> _What the exercise asks_:
Report each line of the records below that holds the word "screenshot".

BEGIN

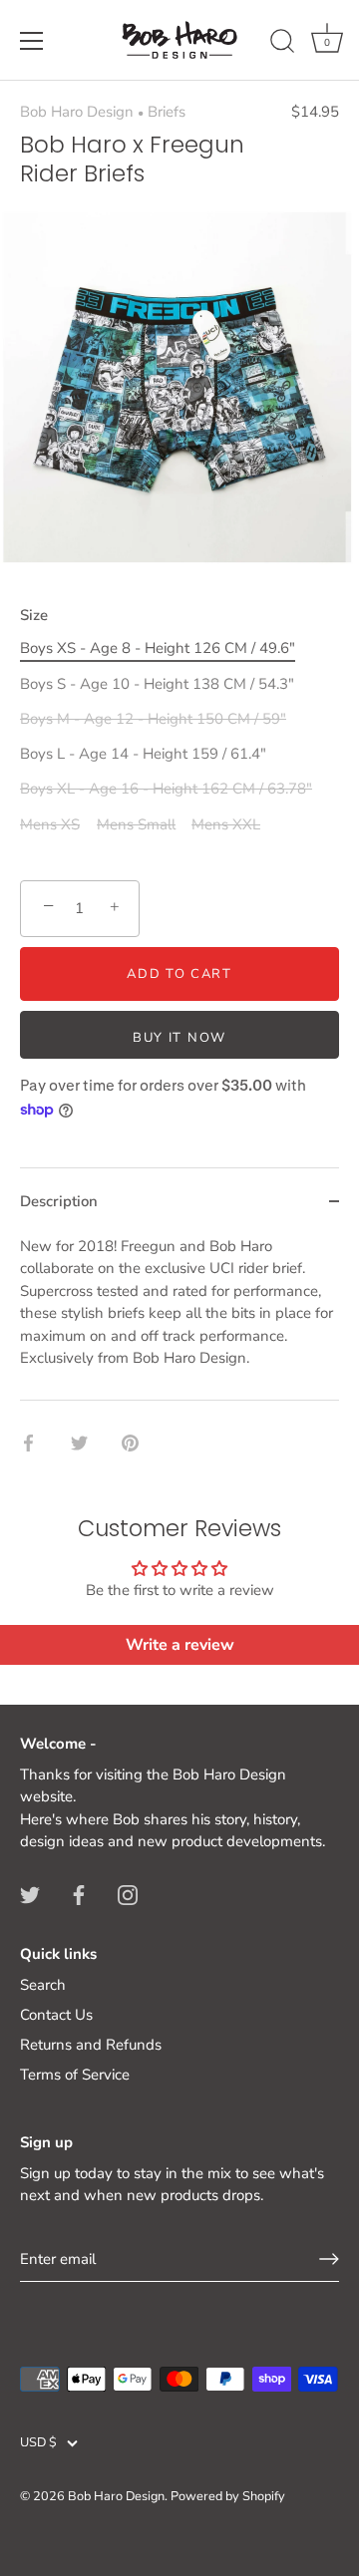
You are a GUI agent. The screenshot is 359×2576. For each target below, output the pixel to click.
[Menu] (32, 41)
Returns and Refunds (91, 2045)
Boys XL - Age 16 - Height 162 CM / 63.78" (166, 789)
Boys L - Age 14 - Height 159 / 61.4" (143, 754)
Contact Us (56, 2015)
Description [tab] (59, 1201)
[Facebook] (79, 1894)
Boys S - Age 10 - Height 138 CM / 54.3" (157, 684)
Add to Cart (179, 974)
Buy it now (179, 1038)
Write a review (180, 1645)
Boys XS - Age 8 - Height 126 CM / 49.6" (157, 648)
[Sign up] (329, 2259)
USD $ (38, 2443)
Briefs (166, 112)
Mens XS (50, 824)
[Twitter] (30, 1894)
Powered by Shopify (228, 2496)
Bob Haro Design (77, 112)
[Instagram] (128, 1894)
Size (34, 615)
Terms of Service (75, 2075)
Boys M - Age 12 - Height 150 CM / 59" (153, 719)
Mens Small (136, 824)
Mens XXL (225, 824)
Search (43, 1985)
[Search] (282, 44)
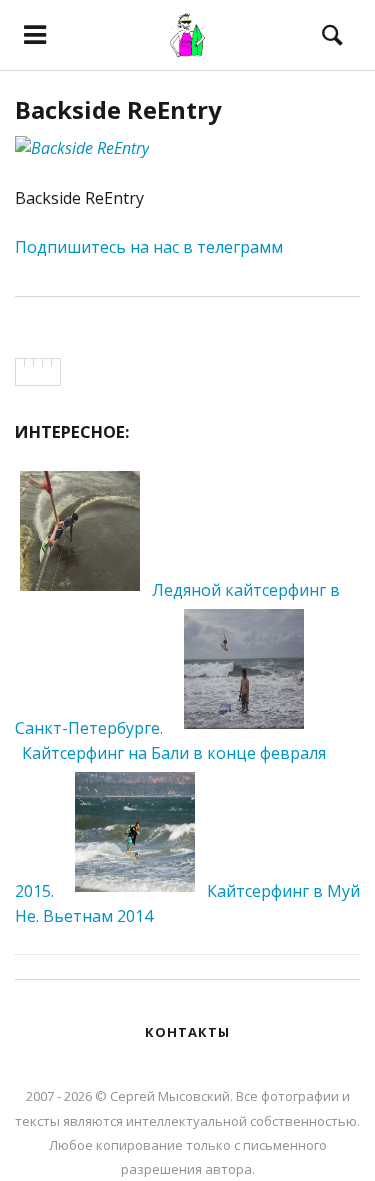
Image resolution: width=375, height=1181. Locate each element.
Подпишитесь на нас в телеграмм (149, 247)
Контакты (187, 1032)
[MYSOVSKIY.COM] (187, 35)
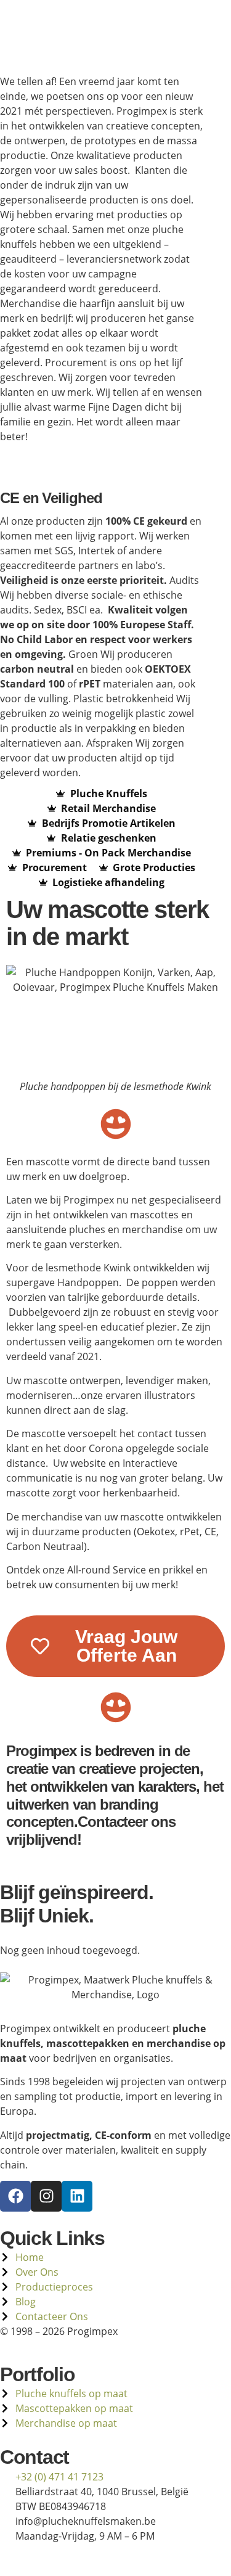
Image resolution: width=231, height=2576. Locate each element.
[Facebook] (15, 2196)
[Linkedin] (77, 2196)
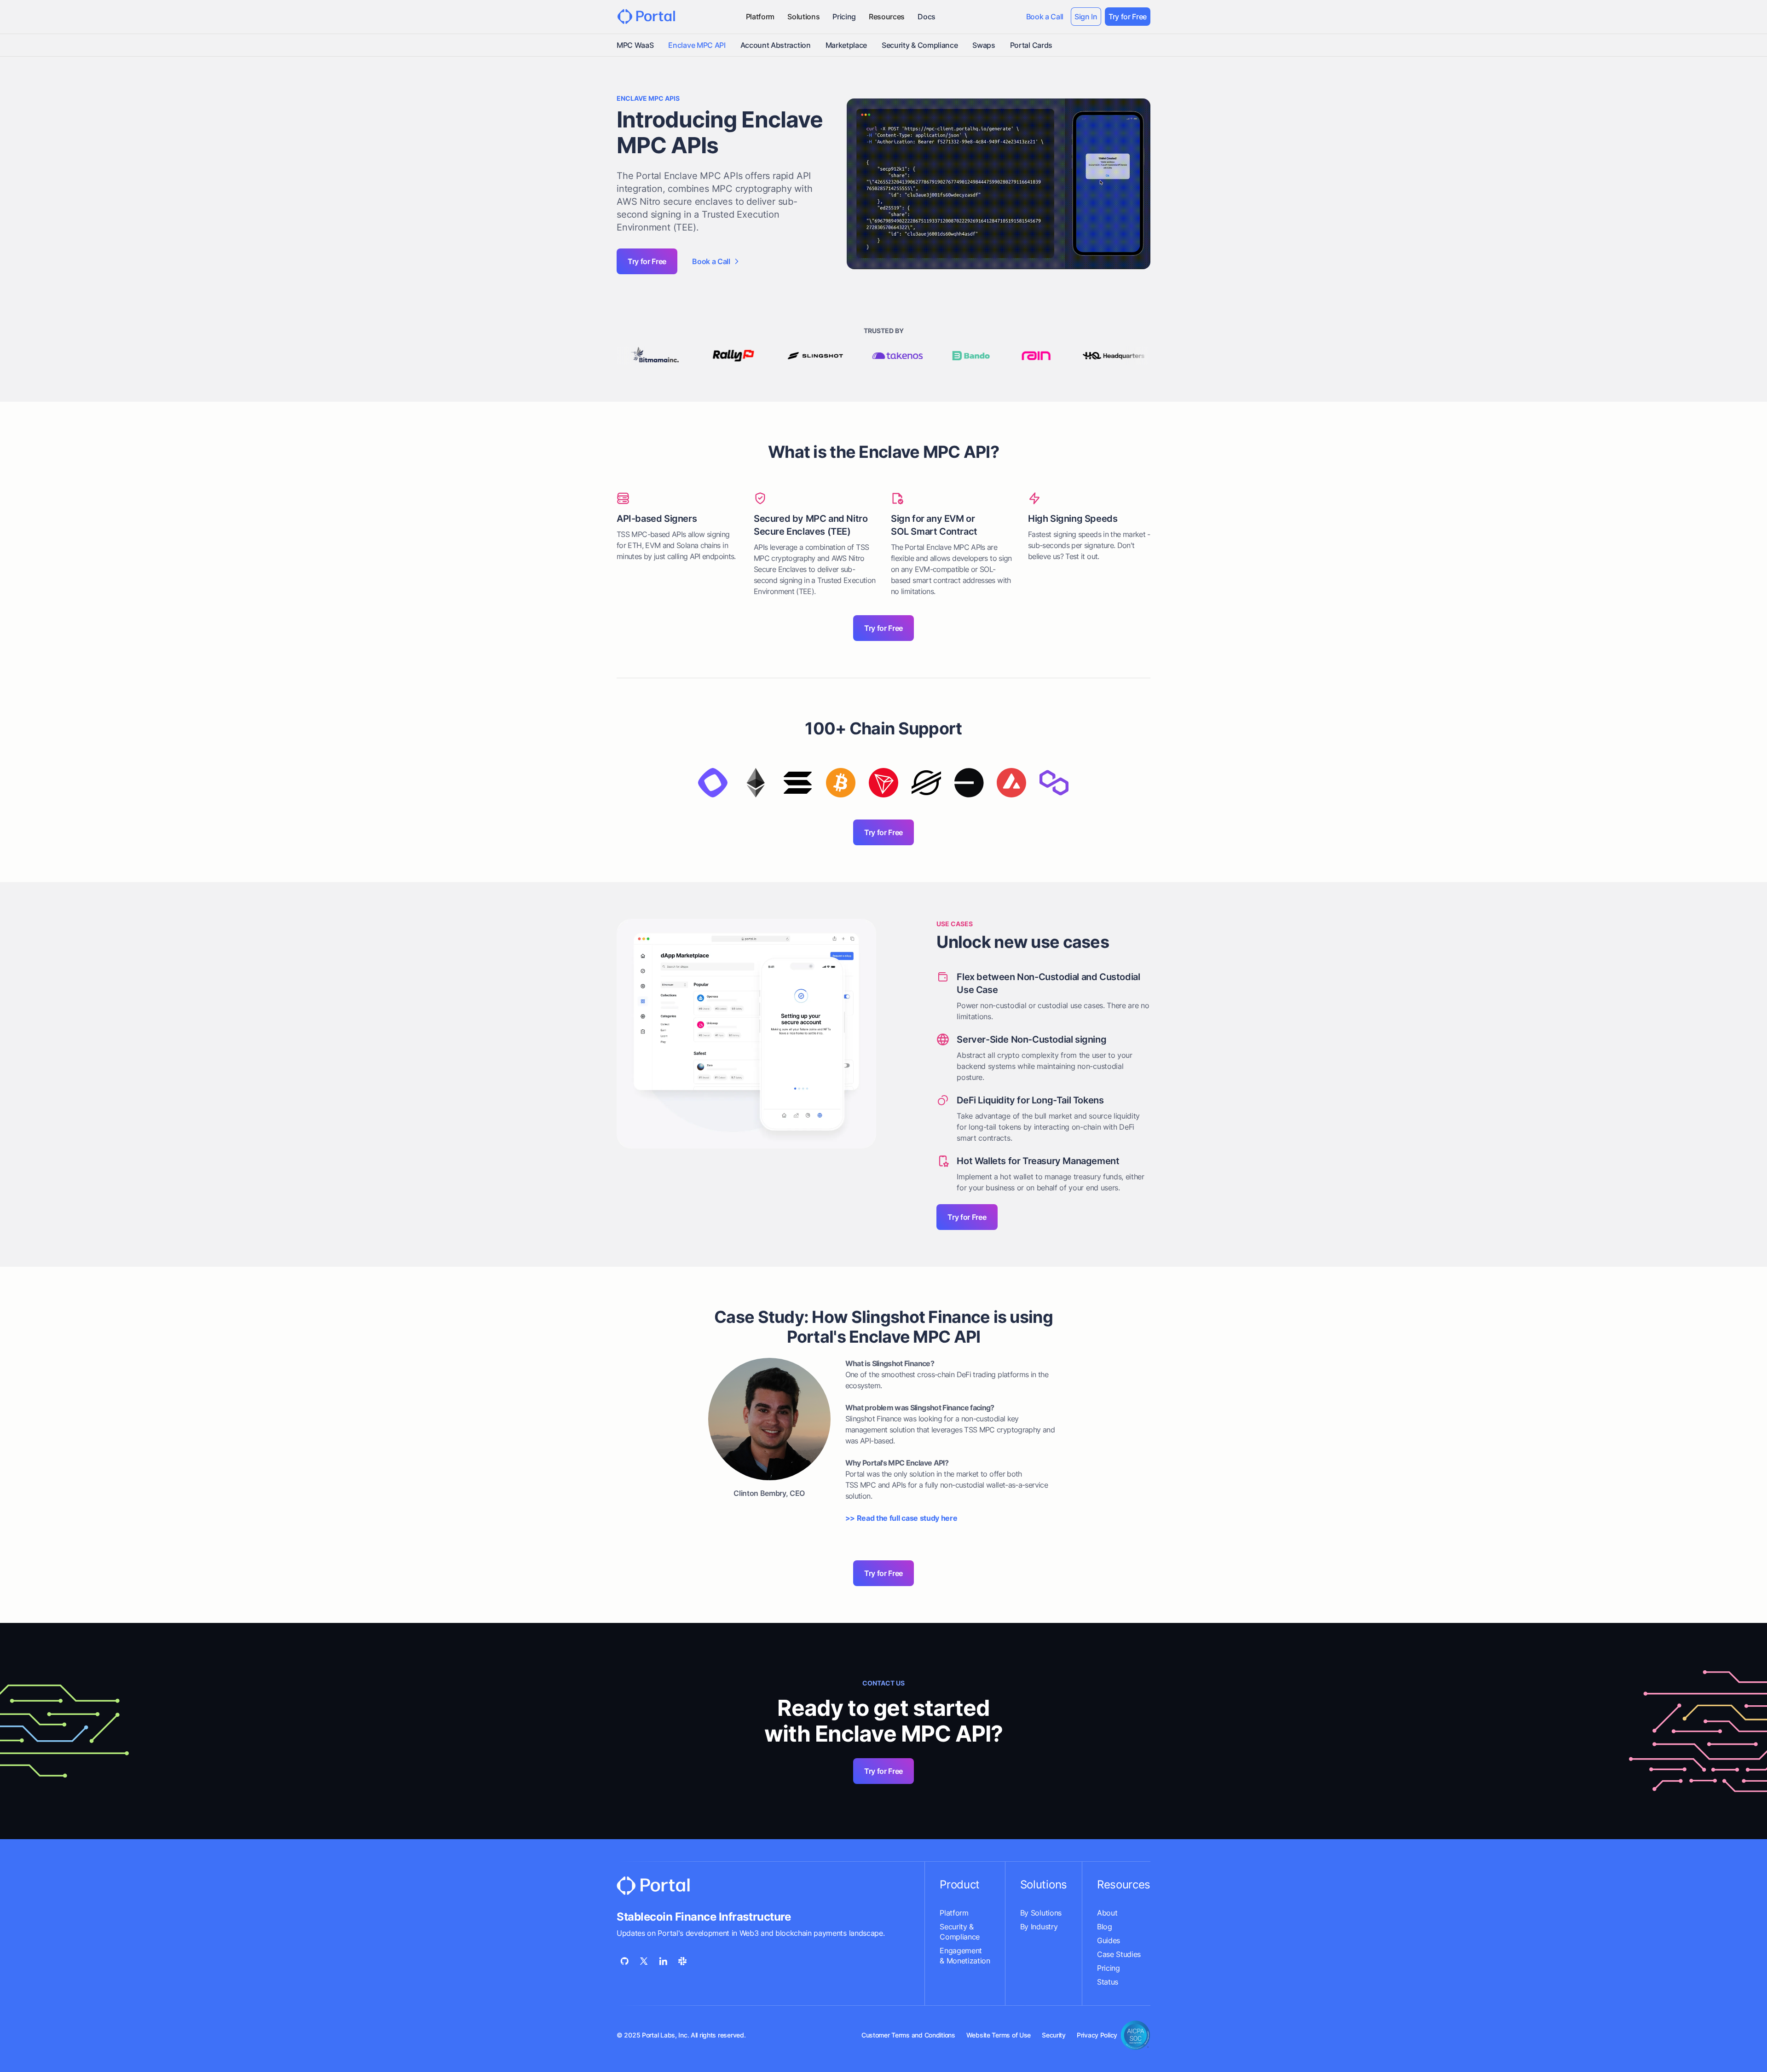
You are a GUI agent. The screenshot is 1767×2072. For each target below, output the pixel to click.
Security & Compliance (920, 45)
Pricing (844, 16)
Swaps (983, 45)
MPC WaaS (635, 45)
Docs (926, 16)
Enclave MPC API (696, 45)
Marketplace (846, 45)
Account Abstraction (775, 45)
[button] (760, 16)
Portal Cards (1031, 45)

END

> _Task result_:
You are a GUI agent. The screenshot is 359×2576. For each target below, output the pixel to click.
You are a GUI agent. The screenshot is 1767×2072. For each target below, output the pixel to click.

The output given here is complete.